What if the ‘Surge’ Succeeds?

Robert Kagan, a long-time senior associate at the Carnegie Endowment for International Peace, writes a monthly column for the Washington Post. On the chance that Kagan’s views were not getting enough exposure, the White House helpfully e-mailed the column to me this morning as part of their “Iraq Update: IN CASE YOU MISSED IT” series (ALL CAPS in the original).

It puzzles me that the Post and the White House would want to shine so much attention on Kagan given his long record of faulty predictions with respect to Iraq. After all, one wouldn’t expect CNBC, BusinessWeek or Money magazine to be touting financial analysts and stock pickers who were strong advocates of ENRON, WorldCom and Tyco.

And it is not like this is a passing fancy; Kagan has been bullish on war with Iraq for years. Kagan signed the infamous open letter to President Clinton in January 1998 calling for military action against Iraq ”in the near term” given that “diplomacy is clearly failing.” Less than six months later, he repeated his call for military action in an open letter to then-congressional leaders Newt Gingrich and Trent Lott.

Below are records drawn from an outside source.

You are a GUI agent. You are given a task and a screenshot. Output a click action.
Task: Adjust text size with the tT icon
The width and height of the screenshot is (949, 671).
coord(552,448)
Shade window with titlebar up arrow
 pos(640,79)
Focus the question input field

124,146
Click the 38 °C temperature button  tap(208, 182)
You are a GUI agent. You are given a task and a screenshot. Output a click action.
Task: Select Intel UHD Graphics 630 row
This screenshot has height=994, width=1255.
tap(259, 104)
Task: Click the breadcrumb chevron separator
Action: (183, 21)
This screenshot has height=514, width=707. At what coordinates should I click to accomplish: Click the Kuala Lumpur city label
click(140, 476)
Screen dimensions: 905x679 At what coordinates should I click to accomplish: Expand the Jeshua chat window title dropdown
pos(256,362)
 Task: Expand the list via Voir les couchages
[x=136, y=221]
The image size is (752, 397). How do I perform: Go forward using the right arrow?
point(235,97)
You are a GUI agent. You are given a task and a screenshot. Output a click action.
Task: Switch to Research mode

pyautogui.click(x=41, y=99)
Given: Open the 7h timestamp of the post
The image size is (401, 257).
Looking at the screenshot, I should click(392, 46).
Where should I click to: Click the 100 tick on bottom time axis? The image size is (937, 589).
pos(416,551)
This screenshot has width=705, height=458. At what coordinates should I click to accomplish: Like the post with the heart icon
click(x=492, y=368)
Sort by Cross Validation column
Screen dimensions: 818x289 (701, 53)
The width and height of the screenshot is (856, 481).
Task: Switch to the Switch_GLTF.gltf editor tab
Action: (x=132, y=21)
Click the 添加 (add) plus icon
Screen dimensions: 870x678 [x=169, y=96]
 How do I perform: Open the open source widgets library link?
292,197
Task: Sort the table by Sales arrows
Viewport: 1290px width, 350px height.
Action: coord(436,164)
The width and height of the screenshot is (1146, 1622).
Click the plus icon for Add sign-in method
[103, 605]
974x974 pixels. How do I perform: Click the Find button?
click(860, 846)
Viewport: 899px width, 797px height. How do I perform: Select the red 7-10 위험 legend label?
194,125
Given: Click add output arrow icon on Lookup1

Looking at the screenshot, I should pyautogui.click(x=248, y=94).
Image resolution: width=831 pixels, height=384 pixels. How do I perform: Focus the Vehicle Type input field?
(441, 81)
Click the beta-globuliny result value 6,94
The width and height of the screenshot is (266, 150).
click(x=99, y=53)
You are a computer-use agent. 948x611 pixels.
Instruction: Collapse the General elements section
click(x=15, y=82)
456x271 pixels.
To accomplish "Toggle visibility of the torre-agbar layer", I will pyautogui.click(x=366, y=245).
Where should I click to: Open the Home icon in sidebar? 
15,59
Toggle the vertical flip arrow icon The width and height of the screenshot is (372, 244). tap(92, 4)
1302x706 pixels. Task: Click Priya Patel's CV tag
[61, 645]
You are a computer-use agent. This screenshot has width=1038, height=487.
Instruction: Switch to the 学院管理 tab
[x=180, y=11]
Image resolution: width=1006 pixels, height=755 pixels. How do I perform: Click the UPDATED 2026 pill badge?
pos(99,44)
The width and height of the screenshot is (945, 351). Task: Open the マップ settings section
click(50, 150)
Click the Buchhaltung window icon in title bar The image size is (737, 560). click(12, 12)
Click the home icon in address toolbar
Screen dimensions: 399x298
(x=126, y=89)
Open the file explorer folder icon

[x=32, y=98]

One year after the start of the Iraq war, Kagan and frequent co-author William Kristol noted the “obvious success” of the signing of Iraq’s interim constitution and “other measures of progress” including “electricity and oil production” and signs of damage to the Baathist-led insurgency. Despite continued violence, Kagan and Kristol cautiously predicted, “We may have turned a corner in terms of security.”

Kagan and Kristol were particularly encouraged by the “hopeful signs that Iraqis of differing religious, ethnic, and political persuasions can work together.” Then they took a shot at the Iraq war skeptics, “both here and in Europe” who predicated “that a liberated Iraq would fracture into feuding clans and unleash a bloodbath.”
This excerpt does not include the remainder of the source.